# Prompt
Each line below should be copied exactly as it stands.
───── Record set
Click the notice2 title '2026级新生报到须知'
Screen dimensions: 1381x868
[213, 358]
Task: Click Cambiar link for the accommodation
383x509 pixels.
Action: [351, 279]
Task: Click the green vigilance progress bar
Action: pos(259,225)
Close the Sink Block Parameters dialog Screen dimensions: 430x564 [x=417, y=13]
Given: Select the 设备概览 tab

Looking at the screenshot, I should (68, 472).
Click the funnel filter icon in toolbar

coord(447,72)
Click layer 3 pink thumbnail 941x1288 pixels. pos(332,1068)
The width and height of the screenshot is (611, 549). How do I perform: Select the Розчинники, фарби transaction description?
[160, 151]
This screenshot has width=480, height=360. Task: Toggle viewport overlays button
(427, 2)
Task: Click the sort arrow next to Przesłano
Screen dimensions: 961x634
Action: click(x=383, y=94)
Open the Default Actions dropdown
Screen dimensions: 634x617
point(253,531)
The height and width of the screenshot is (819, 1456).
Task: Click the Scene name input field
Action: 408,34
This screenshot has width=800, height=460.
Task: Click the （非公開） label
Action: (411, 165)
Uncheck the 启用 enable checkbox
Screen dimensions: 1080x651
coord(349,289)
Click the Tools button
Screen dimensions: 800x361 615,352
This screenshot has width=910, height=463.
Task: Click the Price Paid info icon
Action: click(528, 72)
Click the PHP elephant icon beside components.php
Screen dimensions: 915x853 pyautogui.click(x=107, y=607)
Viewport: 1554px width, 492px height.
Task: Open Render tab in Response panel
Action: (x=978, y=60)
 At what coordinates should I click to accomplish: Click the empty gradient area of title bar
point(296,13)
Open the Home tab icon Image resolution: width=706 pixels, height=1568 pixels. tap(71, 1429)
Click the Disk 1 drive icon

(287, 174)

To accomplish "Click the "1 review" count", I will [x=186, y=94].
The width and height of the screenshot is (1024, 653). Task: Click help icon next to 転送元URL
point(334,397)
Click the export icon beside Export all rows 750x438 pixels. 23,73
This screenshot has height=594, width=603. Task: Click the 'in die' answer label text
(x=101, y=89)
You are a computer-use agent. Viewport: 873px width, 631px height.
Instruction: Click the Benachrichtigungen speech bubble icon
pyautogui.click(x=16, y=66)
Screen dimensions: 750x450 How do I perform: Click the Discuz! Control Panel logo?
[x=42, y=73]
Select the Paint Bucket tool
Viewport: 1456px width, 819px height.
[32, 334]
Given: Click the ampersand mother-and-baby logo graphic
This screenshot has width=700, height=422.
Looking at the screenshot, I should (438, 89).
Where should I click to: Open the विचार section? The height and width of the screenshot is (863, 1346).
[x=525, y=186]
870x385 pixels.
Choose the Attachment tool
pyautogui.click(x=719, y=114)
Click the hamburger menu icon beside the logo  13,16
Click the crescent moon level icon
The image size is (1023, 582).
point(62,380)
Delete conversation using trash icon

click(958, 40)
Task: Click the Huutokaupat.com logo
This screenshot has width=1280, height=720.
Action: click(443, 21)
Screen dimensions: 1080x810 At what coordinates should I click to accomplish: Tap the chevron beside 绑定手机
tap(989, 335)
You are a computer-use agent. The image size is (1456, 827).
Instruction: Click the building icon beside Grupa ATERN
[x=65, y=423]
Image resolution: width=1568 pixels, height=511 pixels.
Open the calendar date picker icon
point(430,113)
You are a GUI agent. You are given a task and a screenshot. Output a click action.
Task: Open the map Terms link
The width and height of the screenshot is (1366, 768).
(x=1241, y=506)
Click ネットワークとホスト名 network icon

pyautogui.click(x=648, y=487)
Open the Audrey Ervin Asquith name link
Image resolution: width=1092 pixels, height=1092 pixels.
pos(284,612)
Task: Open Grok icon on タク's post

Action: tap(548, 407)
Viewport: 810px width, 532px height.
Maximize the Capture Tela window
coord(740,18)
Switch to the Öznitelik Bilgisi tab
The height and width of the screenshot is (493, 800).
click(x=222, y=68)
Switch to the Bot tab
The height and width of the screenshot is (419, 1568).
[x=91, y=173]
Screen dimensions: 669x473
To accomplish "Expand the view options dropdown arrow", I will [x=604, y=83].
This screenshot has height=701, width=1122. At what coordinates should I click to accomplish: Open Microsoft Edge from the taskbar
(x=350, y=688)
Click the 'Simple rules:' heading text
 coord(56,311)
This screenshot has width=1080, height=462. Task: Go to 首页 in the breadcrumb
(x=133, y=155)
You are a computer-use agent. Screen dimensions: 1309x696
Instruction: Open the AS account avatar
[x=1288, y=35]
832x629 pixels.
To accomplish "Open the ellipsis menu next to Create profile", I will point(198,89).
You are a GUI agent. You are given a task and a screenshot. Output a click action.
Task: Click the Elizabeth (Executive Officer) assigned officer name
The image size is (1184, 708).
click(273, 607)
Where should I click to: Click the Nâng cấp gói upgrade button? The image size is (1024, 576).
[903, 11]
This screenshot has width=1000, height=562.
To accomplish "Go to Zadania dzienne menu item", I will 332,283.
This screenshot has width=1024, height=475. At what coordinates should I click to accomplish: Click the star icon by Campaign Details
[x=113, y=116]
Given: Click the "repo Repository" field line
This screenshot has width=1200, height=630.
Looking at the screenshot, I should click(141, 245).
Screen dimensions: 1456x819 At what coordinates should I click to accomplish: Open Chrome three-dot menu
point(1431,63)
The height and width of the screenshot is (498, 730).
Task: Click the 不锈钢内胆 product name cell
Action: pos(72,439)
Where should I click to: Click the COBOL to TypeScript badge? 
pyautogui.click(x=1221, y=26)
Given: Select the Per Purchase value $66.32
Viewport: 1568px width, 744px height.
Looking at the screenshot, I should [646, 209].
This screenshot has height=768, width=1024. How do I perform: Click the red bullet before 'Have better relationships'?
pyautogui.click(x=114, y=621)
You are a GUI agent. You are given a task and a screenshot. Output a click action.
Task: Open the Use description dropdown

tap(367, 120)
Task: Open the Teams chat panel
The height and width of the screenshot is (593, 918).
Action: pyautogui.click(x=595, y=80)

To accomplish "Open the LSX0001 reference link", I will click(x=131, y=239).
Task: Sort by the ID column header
──────────
# Response to this task
Click the notice2 title '2026级新生报到须知'
Screen dimensions: 1381x868
[213, 358]
Task: Click Cambiar link for the accommodation
383x509 pixels.
Action: [351, 279]
Task: Click the green vigilance progress bar
Action: pos(259,225)
Close the Sink Block Parameters dialog Screen dimensions: 430x564 [x=417, y=13]
Given: Select the 设备概览 tab

Looking at the screenshot, I should (68, 472).
Click the funnel filter icon in toolbar

coord(447,72)
Click layer 3 pink thumbnail 941x1288 pixels. pos(332,1068)
The width and height of the screenshot is (611, 549). How do I perform: Select the Розчинники, фарби transaction description?
[160, 151]
This screenshot has width=480, height=360. Task: Toggle viewport overlays button
(427, 2)
Task: Click the sort arrow next to Przesłano
Screen dimensions: 961x634
Action: click(x=383, y=94)
Open the Default Actions dropdown
Screen dimensions: 634x617
point(253,531)
The height and width of the screenshot is (819, 1456).
Task: Click the Scene name input field
Action: 408,34
This screenshot has width=800, height=460.
Task: Click the （非公開） label
Action: (411, 165)
Uncheck the 启用 enable checkbox
Screen dimensions: 1080x651
coord(349,289)
Click the Tools button
Screen dimensions: 800x361 615,352
This screenshot has width=910, height=463.
Task: Click the Price Paid info icon
Action: click(528, 72)
Click the PHP elephant icon beside components.php
Screen dimensions: 915x853 pyautogui.click(x=107, y=607)
Viewport: 1554px width, 492px height.
Task: Open Render tab in Response panel
Action: (x=978, y=60)
 At what coordinates should I click to accomplish: Click the empty gradient area of title bar
point(296,13)
Open the Home tab icon Image resolution: width=706 pixels, height=1568 pixels. tap(71, 1429)
Click the Disk 1 drive icon

(287, 174)

To accomplish "Click the "1 review" count", I will [x=186, y=94].
The width and height of the screenshot is (1024, 653). Task: Click help icon next to 転送元URL
point(334,397)
Click the export icon beside Export all rows 750x438 pixels. 23,73
This screenshot has height=594, width=603. Task: Click the 'in die' answer label text
(x=101, y=89)
You are a computer-use agent. Viewport: 873px width, 631px height.
Instruction: Click the Benachrichtigungen speech bubble icon
pyautogui.click(x=16, y=66)
Screen dimensions: 750x450 How do I perform: Click the Discuz! Control Panel logo?
[x=42, y=73]
Select the Paint Bucket tool
Viewport: 1456px width, 819px height.
[32, 334]
Given: Click the ampersand mother-and-baby logo graphic
This screenshot has width=700, height=422.
Looking at the screenshot, I should (438, 89).
Where should I click to: Open the विचार section? The height and width of the screenshot is (863, 1346).
[x=525, y=186]
870x385 pixels.
Choose the Attachment tool
pyautogui.click(x=719, y=114)
Click the hamburger menu icon beside the logo  13,16
Click the crescent moon level icon
The image size is (1023, 582).
point(62,380)
Delete conversation using trash icon

click(958, 40)
Task: Click the Huutokaupat.com logo
This screenshot has width=1280, height=720.
Action: click(443, 21)
Screen dimensions: 1080x810 At what coordinates should I click to accomplish: Tap the chevron beside 绑定手机
tap(989, 335)
You are a computer-use agent. The image size is (1456, 827).
Instruction: Click the building icon beside Grupa ATERN
[x=65, y=423]
Image resolution: width=1568 pixels, height=511 pixels.
Open the calendar date picker icon
point(430,113)
You are a GUI agent. You are given a task and a screenshot. Output a click action.
Task: Open the map Terms link
The width and height of the screenshot is (1366, 768).
(x=1241, y=506)
Click ネットワークとホスト名 network icon

pyautogui.click(x=648, y=487)
Open the Audrey Ervin Asquith name link
Image resolution: width=1092 pixels, height=1092 pixels.
pos(284,612)
Task: Open Grok icon on タク's post

Action: tap(548, 407)
Viewport: 810px width, 532px height.
Maximize the Capture Tela window
coord(740,18)
Switch to the Öznitelik Bilgisi tab
The height and width of the screenshot is (493, 800).
click(x=222, y=68)
Switch to the Bot tab
The height and width of the screenshot is (419, 1568).
[x=91, y=173]
Screen dimensions: 669x473
To accomplish "Expand the view options dropdown arrow", I will [x=604, y=83].
This screenshot has height=701, width=1122. At what coordinates should I click to accomplish: Open Microsoft Edge from the taskbar
(x=350, y=688)
Click the 'Simple rules:' heading text
 coord(56,311)
This screenshot has width=1080, height=462. Task: Go to 首页 in the breadcrumb
(x=133, y=155)
You are a computer-use agent. Screen dimensions: 1309x696
Instruction: Open the AS account avatar
[x=1288, y=35]
832x629 pixels.
To accomplish "Open the ellipsis menu next to Create profile", I will point(198,89).
You are a GUI agent. You are given a task and a screenshot. Output a click action.
Task: Click the Elizabeth (Executive Officer) assigned officer name
The image size is (1184, 708).
click(273, 607)
Where should I click to: Click the Nâng cấp gói upgrade button? The image size is (1024, 576).
[903, 11]
This screenshot has width=1000, height=562.
To accomplish "Go to Zadania dzienne menu item", I will 332,283.
This screenshot has width=1024, height=475. At what coordinates should I click to accomplish: Click the star icon by Campaign Details
[x=113, y=116]
Given: Click the "repo Repository" field line
This screenshot has width=1200, height=630.
Looking at the screenshot, I should click(141, 245).
Screen dimensions: 1456x819 At what coordinates should I click to accomplish: Open Chrome three-dot menu
point(1431,63)
The height and width of the screenshot is (498, 730).
Task: Click the 不锈钢内胆 product name cell
Action: pos(72,439)
Where should I click to: Click the COBOL to TypeScript badge? 
pyautogui.click(x=1221, y=26)
Given: Select the Per Purchase value $66.32
Viewport: 1568px width, 744px height.
Looking at the screenshot, I should [646, 209].
This screenshot has height=768, width=1024. How do I perform: Click the red bullet before 'Have better relationships'?
pyautogui.click(x=114, y=621)
You are a GUI agent. You are given a task and a screenshot. Output a click action.
Task: Open the Use description dropdown

tap(367, 120)
Task: Open the Teams chat panel
The height and width of the screenshot is (593, 918).
Action: pyautogui.click(x=595, y=80)

To accomplish "Open the LSX0001 reference link", I will click(x=131, y=239).
Task: Sort by the ID column header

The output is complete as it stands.